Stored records
━━━━━━━━━━

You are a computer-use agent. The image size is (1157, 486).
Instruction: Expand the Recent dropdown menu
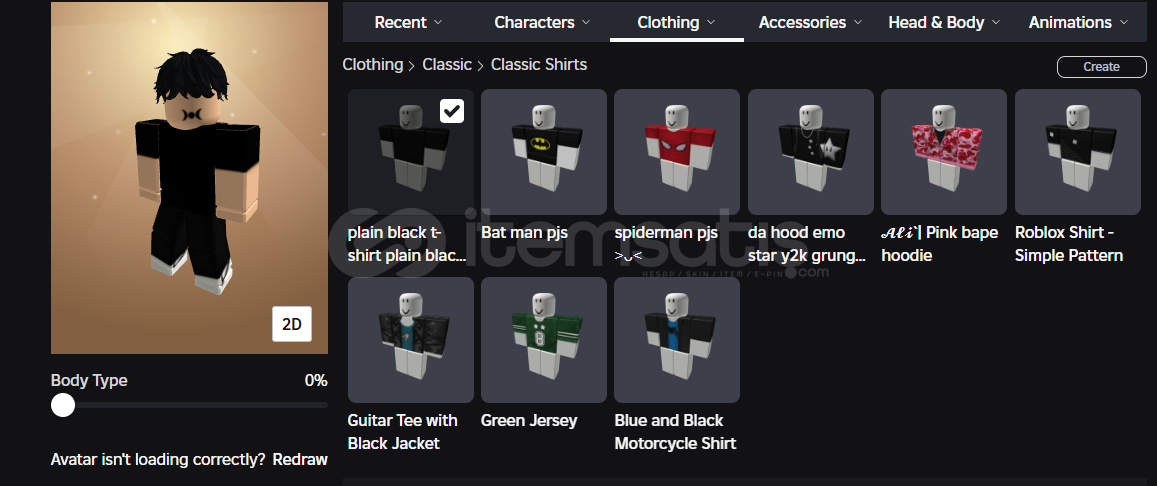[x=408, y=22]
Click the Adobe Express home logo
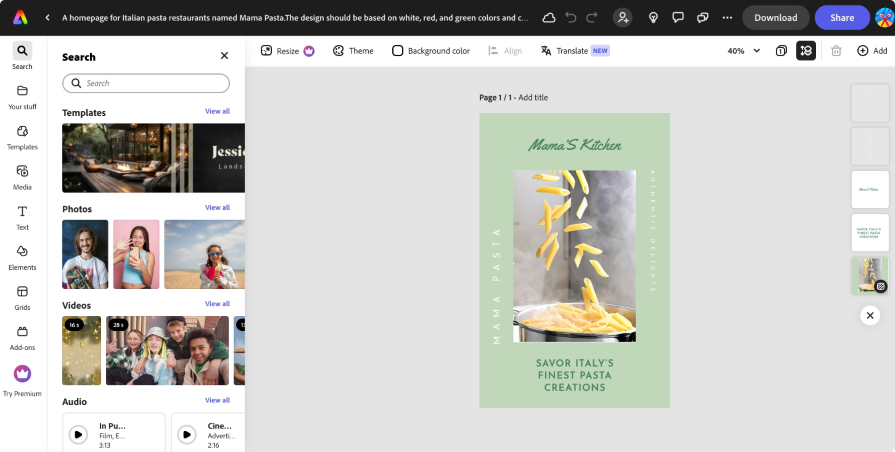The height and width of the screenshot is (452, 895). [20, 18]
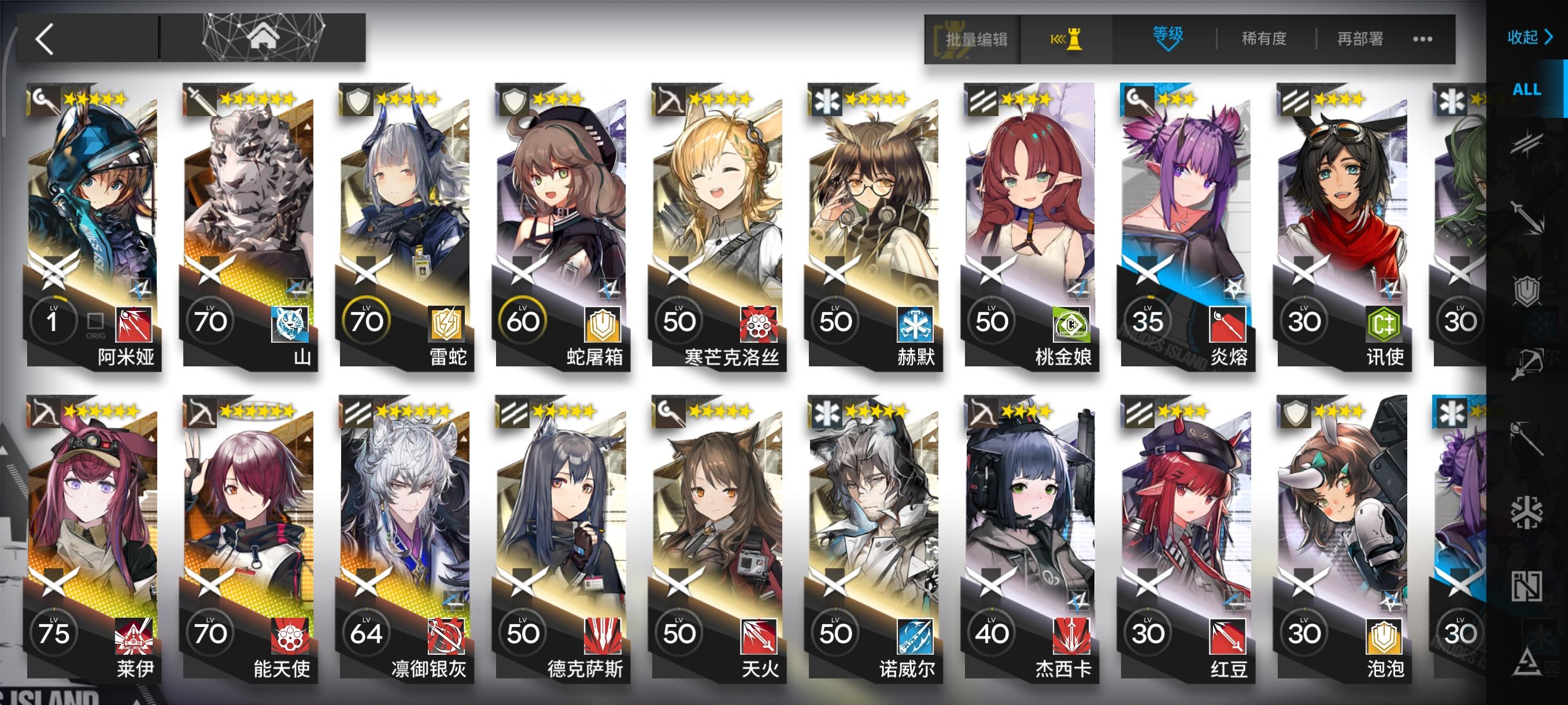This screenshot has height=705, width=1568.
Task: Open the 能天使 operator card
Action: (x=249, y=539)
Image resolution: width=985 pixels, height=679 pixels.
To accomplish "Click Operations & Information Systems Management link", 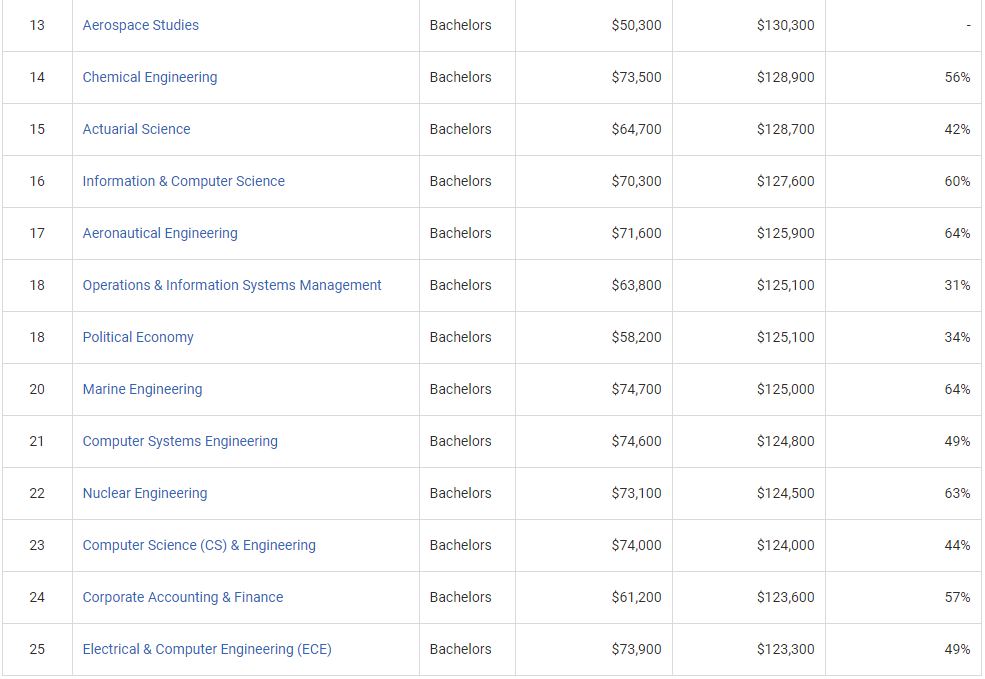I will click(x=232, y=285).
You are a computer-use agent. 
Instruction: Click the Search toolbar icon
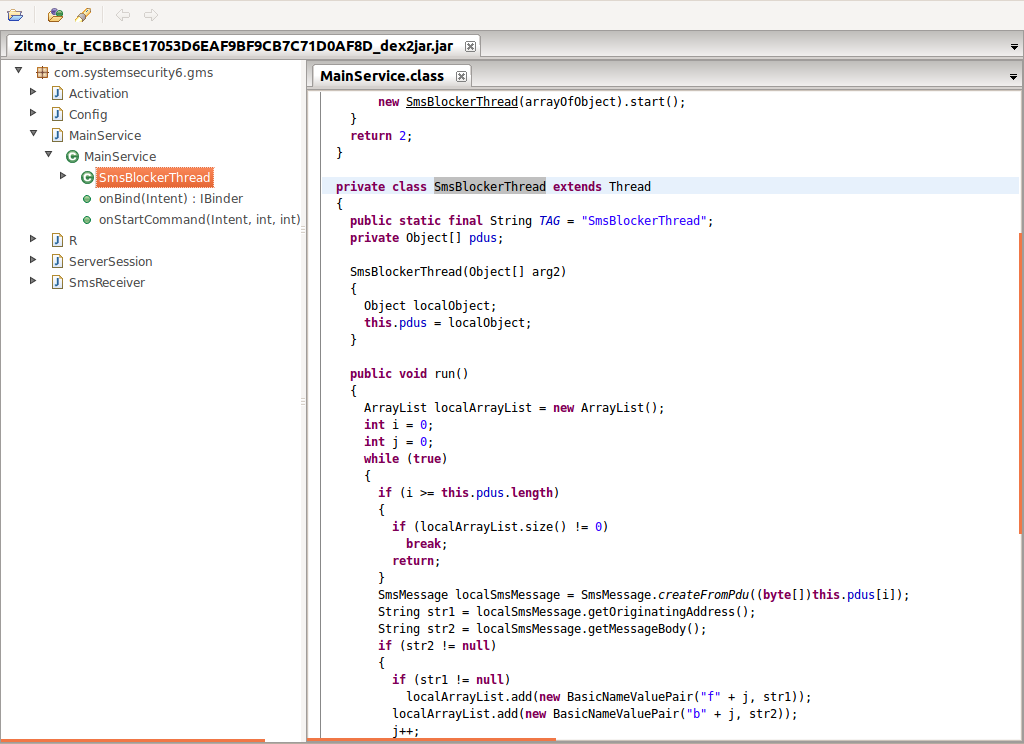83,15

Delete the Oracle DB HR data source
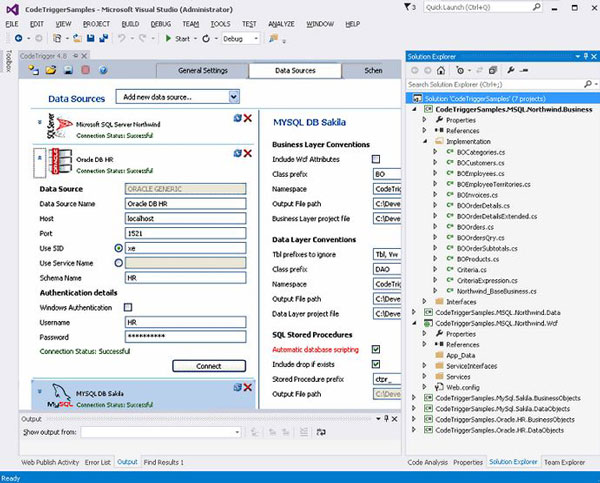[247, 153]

━━━━━━━━━━

* **Exercise brief**:
Wherever the string "agent" appears in the entries above, return the line it appears on.

* **Task response**:
You are a computer-use agent. The image size is (1157, 486).
You are a computer-use agent. 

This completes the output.